◆ Problem details
Could you put these rows into a numbered list, with the blank lines left out?

(Entries for locating words and elements)
+--
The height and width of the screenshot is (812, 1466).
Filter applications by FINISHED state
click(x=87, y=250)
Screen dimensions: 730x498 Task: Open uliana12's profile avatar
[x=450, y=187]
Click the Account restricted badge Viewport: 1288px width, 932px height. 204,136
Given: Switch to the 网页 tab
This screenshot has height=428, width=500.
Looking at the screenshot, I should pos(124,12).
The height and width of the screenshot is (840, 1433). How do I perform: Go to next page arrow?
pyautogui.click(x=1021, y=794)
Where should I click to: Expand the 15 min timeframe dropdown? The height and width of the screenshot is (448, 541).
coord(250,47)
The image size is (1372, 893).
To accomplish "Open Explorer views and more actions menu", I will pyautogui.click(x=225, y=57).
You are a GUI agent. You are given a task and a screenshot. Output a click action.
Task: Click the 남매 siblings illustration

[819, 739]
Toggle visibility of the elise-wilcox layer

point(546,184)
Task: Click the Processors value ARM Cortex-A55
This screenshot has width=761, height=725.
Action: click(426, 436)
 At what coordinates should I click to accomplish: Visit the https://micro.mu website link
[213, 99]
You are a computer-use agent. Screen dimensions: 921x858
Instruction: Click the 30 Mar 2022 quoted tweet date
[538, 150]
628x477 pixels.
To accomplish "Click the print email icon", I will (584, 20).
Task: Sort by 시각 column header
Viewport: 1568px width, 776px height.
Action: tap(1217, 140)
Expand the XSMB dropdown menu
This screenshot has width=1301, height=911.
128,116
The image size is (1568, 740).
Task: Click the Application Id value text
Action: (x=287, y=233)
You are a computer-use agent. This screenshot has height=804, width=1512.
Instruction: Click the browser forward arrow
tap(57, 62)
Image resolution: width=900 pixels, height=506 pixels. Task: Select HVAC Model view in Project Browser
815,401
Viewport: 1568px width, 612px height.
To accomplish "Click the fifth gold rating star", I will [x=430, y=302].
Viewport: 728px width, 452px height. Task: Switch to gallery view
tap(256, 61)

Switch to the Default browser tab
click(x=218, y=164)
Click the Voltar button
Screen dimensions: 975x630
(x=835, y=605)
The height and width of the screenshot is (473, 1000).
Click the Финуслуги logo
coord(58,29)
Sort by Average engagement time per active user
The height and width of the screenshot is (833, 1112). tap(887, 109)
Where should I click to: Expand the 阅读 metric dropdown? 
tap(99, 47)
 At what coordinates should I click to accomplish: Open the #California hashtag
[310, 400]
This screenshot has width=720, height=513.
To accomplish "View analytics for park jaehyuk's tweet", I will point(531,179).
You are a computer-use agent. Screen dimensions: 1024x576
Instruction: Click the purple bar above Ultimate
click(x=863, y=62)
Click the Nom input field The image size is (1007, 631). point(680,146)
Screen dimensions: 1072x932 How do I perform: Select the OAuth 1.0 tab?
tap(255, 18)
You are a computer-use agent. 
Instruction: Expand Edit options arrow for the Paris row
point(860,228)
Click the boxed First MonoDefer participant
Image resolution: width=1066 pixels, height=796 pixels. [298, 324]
+--
◆ Final answer
1. The height and width of the screenshot is (812, 1466).
2. Filter applications by FINISHED state
3. click(x=87, y=250)
4. Screen dimensions: 730x498 Task: Open uliana12's profile avatar
5. [x=450, y=187]
6. Click the Account restricted badge Viewport: 1288px width, 932px height. 204,136
7. Given: Switch to the 网页 tab
8. This screenshot has height=428, width=500.
9. Looking at the screenshot, I should pos(124,12).
10. The height and width of the screenshot is (840, 1433). How do I perform: Go to next page arrow?
11. pyautogui.click(x=1021, y=794)
12. Where should I click to: Expand the 15 min timeframe dropdown? The height and width of the screenshot is (448, 541).
13. coord(250,47)
14. The image size is (1372, 893).
15. To accomplish "Open Explorer views and more actions menu", I will pyautogui.click(x=225, y=57).
16. You are a GUI agent. You are given a task and a screenshot. Output a click action.
17. Task: Click the 남매 siblings illustration
18. [819, 739]
19. Toggle visibility of the elise-wilcox layer
20. point(546,184)
21. Task: Click the Processors value ARM Cortex-A55
22. This screenshot has width=761, height=725.
23. Action: click(426, 436)
24.  At what coordinates should I click to accomplish: Visit the https://micro.mu website link
25. [213, 99]
26. You are a computer-use agent. Screen dimensions: 921x858
27. Instruction: Click the 30 Mar 2022 quoted tweet date
28. [538, 150]
29. 628x477 pixels.
30. To accomplish "Click the print email icon", I will (584, 20).
31. Task: Sort by 시각 column header
32. Viewport: 1568px width, 776px height.
33. Action: tap(1217, 140)
34. Expand the XSMB dropdown menu
35. This screenshot has width=1301, height=911.
36. 128,116
37. The image size is (1568, 740).
38. Task: Click the Application Id value text
39. Action: (x=287, y=233)
40. You are a computer-use agent. This screenshot has height=804, width=1512.
41. Instruction: Click the browser forward arrow
42. tap(57, 62)
43. Image resolution: width=900 pixels, height=506 pixels. Task: Select HVAC Model view in Project Browser
44. 815,401
45. Viewport: 1568px width, 612px height.
46. To accomplish "Click the fifth gold rating star", I will [x=430, y=302].
47. Viewport: 728px width, 452px height. Task: Switch to gallery view
48. tap(256, 61)
49. Switch to the Default browser tab
50. click(x=218, y=164)
51. Click the Voltar button
52. Screen dimensions: 975x630
53. (x=835, y=605)
54. The height and width of the screenshot is (473, 1000).
55. Click the Финуслуги logo
56. coord(58,29)
57. Sort by Average engagement time per active user
58. The height and width of the screenshot is (833, 1112). tap(887, 109)
59. Where should I click to: Expand the 阅读 metric dropdown? 
60. tap(99, 47)
61.  At what coordinates should I click to accomplish: Open the #California hashtag
62. [310, 400]
63. This screenshot has width=720, height=513.
64. To accomplish "View analytics for park jaehyuk's tweet", I will point(531,179).
65. You are a computer-use agent. Screen dimensions: 1024x576
66. Instruction: Click the purple bar above Ultimate
67. click(x=863, y=62)
68. Click the Nom input field The image size is (1007, 631). point(680,146)
69. Screen dimensions: 1072x932 How do I perform: Select the OAuth 1.0 tab?
70. tap(255, 18)
71. You are a computer-use agent. 
72. Instruction: Expand Edit options arrow for the Paris row
73. point(860,228)
74. Click the boxed First MonoDefer participant
75. Image resolution: width=1066 pixels, height=796 pixels. [298, 324]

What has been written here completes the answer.